Sunday, December 18, 2011

Italian Episcopalians

  As a native Staten Islander born the year after the Verrazano Bridge was opened, I grew up hearing a lot about how the Brooklyn Italians were "flooding" and "ruining" the borough.  Whatever.  I suspect that was mostly said by the people who had no idea of the deep Italian roots already on Staten Island long before the Verrazano was built.  Eh, what can you do about people?  They're going to say what they're going to say.
   I'm glad this site started as the "church project" because the research I've done in that direction has been invaluable.  More than anything else it's given me a better understanding and insight into the development of the Island and the shifts in its population, native born and immigrant, over the past centuries.
   One of the most interesting things I've discovered are two churches formed as Italian protestant congregations.  One, that I don't have much information or pictures of, was the Italian Pentecostal church.  All I know is that it started on Pike Street in Tompkinsville in 1923 and later moved to Richmond Road.  Today it's the Christian Pentecostal Church.
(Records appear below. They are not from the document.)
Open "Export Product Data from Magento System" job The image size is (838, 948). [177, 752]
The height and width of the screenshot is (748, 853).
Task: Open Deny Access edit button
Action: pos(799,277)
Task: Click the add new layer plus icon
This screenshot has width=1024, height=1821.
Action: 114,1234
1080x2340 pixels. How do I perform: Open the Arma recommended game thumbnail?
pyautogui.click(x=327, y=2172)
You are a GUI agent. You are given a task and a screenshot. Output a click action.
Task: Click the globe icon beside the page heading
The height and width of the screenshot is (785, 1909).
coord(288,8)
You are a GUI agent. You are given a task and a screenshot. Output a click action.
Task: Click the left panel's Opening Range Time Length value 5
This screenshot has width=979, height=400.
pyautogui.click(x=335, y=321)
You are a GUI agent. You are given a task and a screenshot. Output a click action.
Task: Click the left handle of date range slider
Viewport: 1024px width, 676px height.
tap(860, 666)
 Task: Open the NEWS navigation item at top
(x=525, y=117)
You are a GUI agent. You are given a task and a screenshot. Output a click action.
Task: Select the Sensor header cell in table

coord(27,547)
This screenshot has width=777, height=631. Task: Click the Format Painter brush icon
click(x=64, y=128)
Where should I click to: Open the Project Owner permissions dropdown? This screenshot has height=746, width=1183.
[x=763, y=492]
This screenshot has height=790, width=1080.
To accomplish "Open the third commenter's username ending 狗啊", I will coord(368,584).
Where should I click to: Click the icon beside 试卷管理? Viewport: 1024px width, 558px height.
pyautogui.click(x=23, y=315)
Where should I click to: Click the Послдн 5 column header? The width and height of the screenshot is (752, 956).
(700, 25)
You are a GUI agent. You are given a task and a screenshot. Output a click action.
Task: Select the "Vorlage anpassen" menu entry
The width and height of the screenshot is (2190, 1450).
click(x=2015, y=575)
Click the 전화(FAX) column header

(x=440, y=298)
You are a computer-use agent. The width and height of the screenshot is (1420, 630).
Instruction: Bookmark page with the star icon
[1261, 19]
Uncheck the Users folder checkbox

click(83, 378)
Jewett Avenue and New Street  - 1929

   The other, which I have less information about, but some nice pictures of, is the Holy Redeemer Protestant Episcopal Church (Italian).  From it's name I assume it was a sort of mission outreach from Staten Island's old line (and Wasp) Episcopal churches to the Italian born immigrants.  I wonder what the thoughts that went into the decision to to that were.
  Was it thought that converting the Italians to mainline Protestantism would make the immigrants better citizens?  Less Italian and therefore more American?
   According to "A Brief History of the Episcopal Church" by David Lynn Holmes, Episcopalian outeach to Italians was possible because of Italian, particularly male, dissatisfaction with the Roman Catholic Church in America.  They were angry that the Church had opposed Italian unification in 1870 and they were frustrated by Irish domination of the Church in America.  Even many of the Episcopal priests were ex-Catholic priests.
   I can't imagine the Episcopal Church of today, even if it was still vibrant and relevant, doing the same sort of outreach/conversion to the Hispanic immigrant population in the neighborhood.  I think they'd think the whole undertaking reeked of racism and cultural superiority.
   How long were there enough converts to keep a congregation going?  Did they just merge into the existing English language congregations as they assimilated into America?  Holmes' book says that's what happened with earlier German converts to the denomination.  Like a history of Staten Island's Methodist congregations, I'd love one of the Episcopal churches.  While no one ever really answers, I'm asking for any information anyone's got.

   I love the swing set by the side entrance.  Today the church grounds are an auto repair lot.  That stretch of Jewett between Richmond Terrace and Castleton Avenue is one of the more scuzzy looking parts of Port Richmond.